At first Ed seems extraordinarily happy, spending money on fancy dresses for his wife and taking time to play football with his son. But as soon as he begins compulsively upping his dosage, the balance tips and he becomes a monster. Lou and Richie (not to mention family friend Wally the school coach, played by Walter Matthau) don’t catch on until it’s almost too late, by which time the drugged dad is so delusional we squirm to see him with scissors in his hand. All the while, Ray plays the unhappy home life for maximum irony, cued by ominous low camera angles and eerie lighting. Ed’s wry disapprovals of his family’s habits (“Doesn’t this stuff bore you?” he asks Richie, engrossed in a TV show) ultimately give way, under the mood-altering spell of the cortisone, to the movie’s anguished tag line, “God was wrong!” with Ed acting out the role of the vengeful patriarch.
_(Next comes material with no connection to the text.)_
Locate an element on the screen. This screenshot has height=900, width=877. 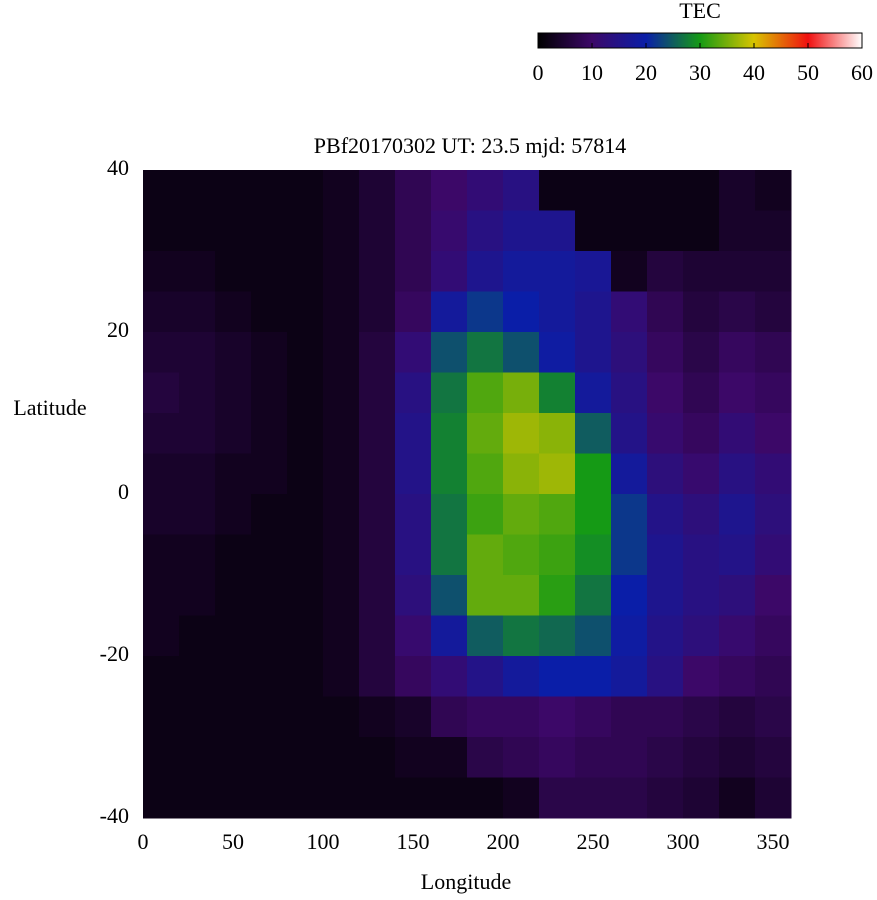
colorbar-tick-label: 10 is located at coordinates (592, 72).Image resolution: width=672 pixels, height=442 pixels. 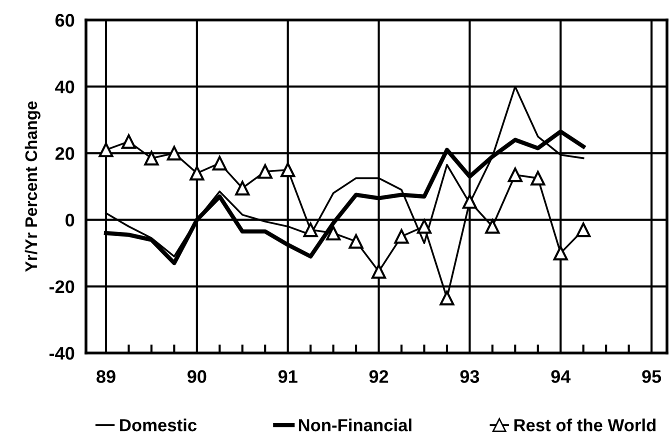 What do you see at coordinates (197, 376) in the screenshot?
I see `x-tick-label: 90` at bounding box center [197, 376]. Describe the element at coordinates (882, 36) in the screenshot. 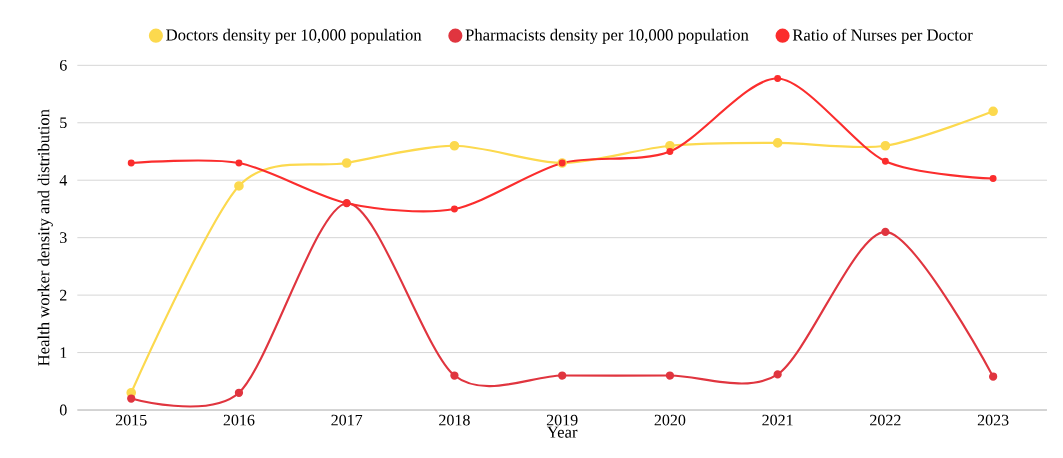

Perhaps, as critic-turned-director Eric Rohmer pointed out, Nick Ray really believed God was wrong. Rohmer saw a spiritual uncertainty behind many of Ray’s social dramas, and if we look hard enough, traces of that doubt are visible in King of Kings, a biblical epic made in Spain for producer Samuel Bronston in 1961, after Ray had departed Hollywood under a cloud. It stars Jeffrey Hunter (from John Ford’s The Searchers) as Jesus Christ, Ray regular Robert Ryan as John the Baptist, and Rip Torn as Judas, and comes across 42 years later as a thoughtful, less-bombastic-than-usual religious spectacle, peopled by a true cast of thousands (no CGI) and informed, in long view, by the dichotomy between Jesus’ message of peace and love, and the revolutionary agitation of the Judean bandit Barabbas (Harry Guardino). Religious pics always exist on more than one level, but Ray’s treatment of the Christian legend makes intelligent use of 20th-century psychologizing, with only the classic fruity hamming of Frank Thring as Herod Antipas and Miklos Rosza’s thundering music score to bring us down to earth. Even if we may snort at some critics’ suggestion that red-robed Jesus is the spiritual cousin of red-jacketed “Jimbo” Stark, their common rebelliousness strikes a nerve. In the much-quoted words of John Derek’s Nick Romano from Knock on Any Door, both Jesus and Jim seem destined to “live fast, die young, and leave a good-looking corpse.”

We could say that about any number of Ray protagonists, from Farley Granger’s ex-con on the lam in They Live by Night to Richard Burton’s fatalistic British officer in Bitter Victory and Robert Wagner’s title desperado in The True Story of Jesse James. Half the fun is connecting the dots from scenario to scenario. The other half is witnessing the thrilling unity of vision between the filmmaker’s conception and the actor’s craft. The intensity of Nicholas Ray’s protagonists may be half a century old, but on the big screen they’re younger than yesterday.